Kesadaran inilah yang mendorong beliau membuka akses pendidikan bagi kelompok yang sebelumnya terpinggirkan, seperti anak-anak miskin, perempuan, dan kaum pribumi. Bahkan tercatat bahwa, K.H. Ahmad Dahlan pernah membuat program pendidikan bernama “guru keliling” dan “guru desa”. Kedua program pendidikan tersebut merupakan gagasan revolusioner ketika kitab suci tidak hanya dikaji sekelompok elit, namun diperuntukkan bagi semua orang. Jika sebelumnya orang yang ingin menimba ilmu harus mencari guru ke masjid atau pesantren, K.H. Ahmad Dahlan mengubah itu semua: kiai dan ulama justru sibuk mencari murid ke pasar-pasar, ke penjara, ke stasiun kereta, dan ke desa-desa secara gratis. Inisiatif ini menjadi bukti nyata bahwa bagi beliau, pendidikan adalah kunci penting untuk mendorong perubahan sosial.
Tidak hanya dalam hal akses pendidikan, K.H. Ahmad Dahlan juga menekankan pentingnya praktik langsung dalam kehidupan sehari-hari. Misalnya, ketika mengajarkan Surah al-Ma’un, beliau tidak hanya menuntut murid-muridnya menghafal, tetapi juga mengimplementasikannya dengan menyantuni anak yatim, memberi makan fakir miskin, dan membantu masyarakat sekitar.
Dengan cara ini, pendidikan tidak sekadar membebaskan individu dari kebodohan, tetapi juga membebaskan masyarakat dari penderitaan sosial. Inilah yang membedakan beliau dengan sebagian ulama sezamannya. Beliau menjadikan pendidikan sebagai sarana melahirkan kesadaran kolektif untuk berjuang bersama membangun umat dan bangsa.
Lebih dari itu, meskipun konteks zaman sudah berubah, gagasan K.H. Ahmad Dahlan tetap relevan hingga kini. Indonesia saat ini memang tidak lagi berada dalam kolonialisme fisik, tetapi masih menghadapi kemiskinan, ketimpangan sosial, serta degradasi moral. Dalam konteks ini, pendidikan yang membebaskan seperti yang dicita-citakan K.H. Ahmad Dahlan tetaplah dibutuhkan.
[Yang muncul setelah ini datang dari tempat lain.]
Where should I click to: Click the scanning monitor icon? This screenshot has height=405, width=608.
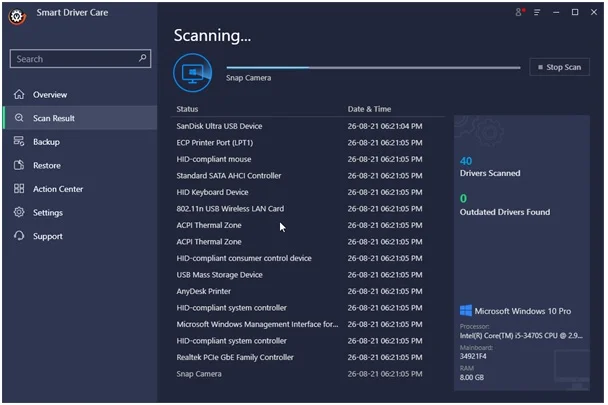193,73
Dengan demikian, K.H. Ahmad Dahlan adalah contoh nyata ulama sekaligus pendidik visioner. Beliau menjadikan pendidikan sebagai alat pembebasan dari kebodohan, pemahaman agama yang sempit, dan struktur sosial yang tidak adil. Melalui Muhammadiyah yang didirikannya, beliau membuka akses pendidikan yang luas, mengintegrasikan ilmu agama dan ilmu umum, serta menekankan dimensi praksis keberagamaan dalam kehidupan sosial.
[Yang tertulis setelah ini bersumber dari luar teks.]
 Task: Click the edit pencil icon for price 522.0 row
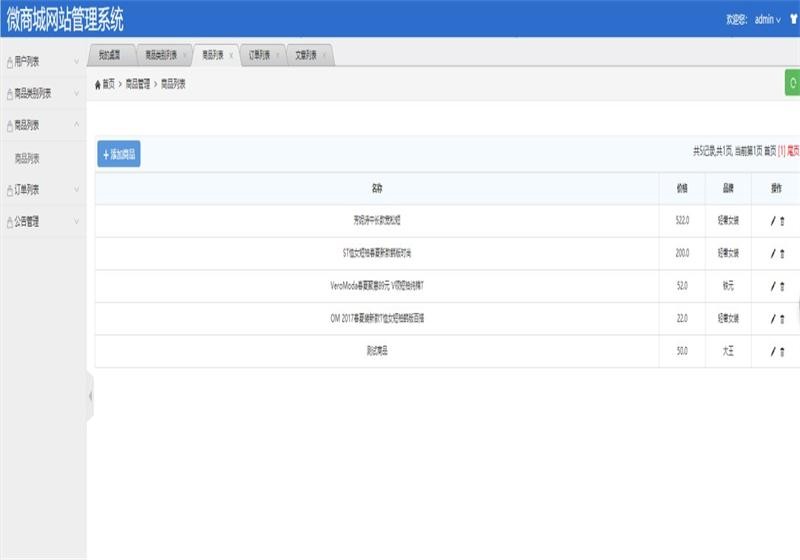click(771, 222)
Warisan pemikiran K.H. Ahmad Dahlan menegaskan bahwa pendidikan bukanlah ruang netral. Ia selalu terkait dengan perjuangan membebaskan manusia dari belenggu yang mengekangnya. Dalam konteks Indonesia modern, semangat ini harus terus dirawat dengan menjadikan pendidikan bukan sekadar sarana pencetak tenaga kerja, tetapi juga medan pembentukan manusia merdeka, beriman, berilmu, dan peka terhadap keadaan sosial.